Stored entries ::
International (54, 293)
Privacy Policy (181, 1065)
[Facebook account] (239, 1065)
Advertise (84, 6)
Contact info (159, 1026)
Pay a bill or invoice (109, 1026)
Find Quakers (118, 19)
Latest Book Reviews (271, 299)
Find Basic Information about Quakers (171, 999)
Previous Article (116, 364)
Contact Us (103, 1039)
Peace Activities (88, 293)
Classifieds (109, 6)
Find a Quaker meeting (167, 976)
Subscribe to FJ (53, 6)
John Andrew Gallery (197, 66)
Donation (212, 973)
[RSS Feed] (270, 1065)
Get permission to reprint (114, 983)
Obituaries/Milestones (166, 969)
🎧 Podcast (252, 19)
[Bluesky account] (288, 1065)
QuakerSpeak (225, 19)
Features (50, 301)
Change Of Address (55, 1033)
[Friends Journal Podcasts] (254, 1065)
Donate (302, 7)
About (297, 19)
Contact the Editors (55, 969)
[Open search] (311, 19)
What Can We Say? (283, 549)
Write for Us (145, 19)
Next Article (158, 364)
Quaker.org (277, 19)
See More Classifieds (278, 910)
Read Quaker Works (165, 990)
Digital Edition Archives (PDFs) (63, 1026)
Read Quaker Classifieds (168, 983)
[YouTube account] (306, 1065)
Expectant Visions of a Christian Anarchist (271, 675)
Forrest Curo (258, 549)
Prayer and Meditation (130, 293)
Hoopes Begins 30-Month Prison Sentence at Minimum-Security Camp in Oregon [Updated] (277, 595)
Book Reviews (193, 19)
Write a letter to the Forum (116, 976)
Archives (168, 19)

BRIEF :: Arrange each line of the data above as a Markdown table with the columns Row and Entry, numbering the rows in order and leaving out any blank lines.

WRITTEN ANSWER ::
| Row | Entry |
|---|---|
| 1 | International (54, 293) |
| 2 | Privacy Policy (181, 1065) |
| 3 | [Facebook account] (239, 1065) |
| 4 | Advertise (84, 6) |
| 5 | Contact info (159, 1026) |
| 6 | Pay a bill or invoice (109, 1026) |
| 7 | Find Quakers (118, 19) |
| 8 | Latest Book Reviews (271, 299) |
| 9 | Find Basic Information about Quakers (171, 999) |
| 10 | Previous Article (116, 364) |
| 11 | Contact Us (103, 1039) |
| 12 | Peace Activities (88, 293) |
| 13 | Classifieds (109, 6) |
| 14 | Find a Quaker meeting (167, 976) |
| 15 | Subscribe to FJ (53, 6) |
| 16 | John Andrew Gallery (197, 66) |
| 17 | Donation (212, 973) |
| 18 | [RSS Feed] (270, 1065) |
| 19 | Get permission to reprint (114, 983) |
| 20 | Obituaries/Milestones (166, 969) |
| 21 | 🎧 Podcast (252, 19) |
| 22 | [Bluesky account] (288, 1065) |
| 23 | QuakerSpeak (225, 19) |
| 24 | Features (50, 301) |
| 25 | Change Of Address (55, 1033) |
| 26 | [Friends Journal Podcasts] (254, 1065) |
| 27 | Donate (302, 7) |
| 28 | About (297, 19) |
| 29 | Contact the Editors (55, 969) |
| 30 | [Open search] (311, 19) |
| 31 | What Can We Say? (283, 549) |
| 32 | Write for Us (145, 19) |
| 33 | Next Article (158, 364) |
| 34 | Quaker.org (277, 19) |
| 35 | See More Classifieds (278, 910) |
| 36 | Read Quaker Works (165, 990) |
| 37 | Digital Edition Archives (PDFs) (63, 1026) |
| 38 | Read Quaker Classifieds (168, 983) |
| 39 | [YouTube account] (306, 1065) |
| 40 | Expectant Visions of a Christian Anarchist (271, 675) |
| 41 | Forrest Curo (258, 549) |
| 42 | Prayer and Meditation (130, 293) |
| 43 | Hoopes Begins 30-Month Prison Sentence at Minimum-Security Camp in Oregon [Updated] (277, 595) |
| 44 | Book Reviews (193, 19) |
| 45 | Write a letter to the Forum (116, 976) |
| 46 | Archives (168, 19) |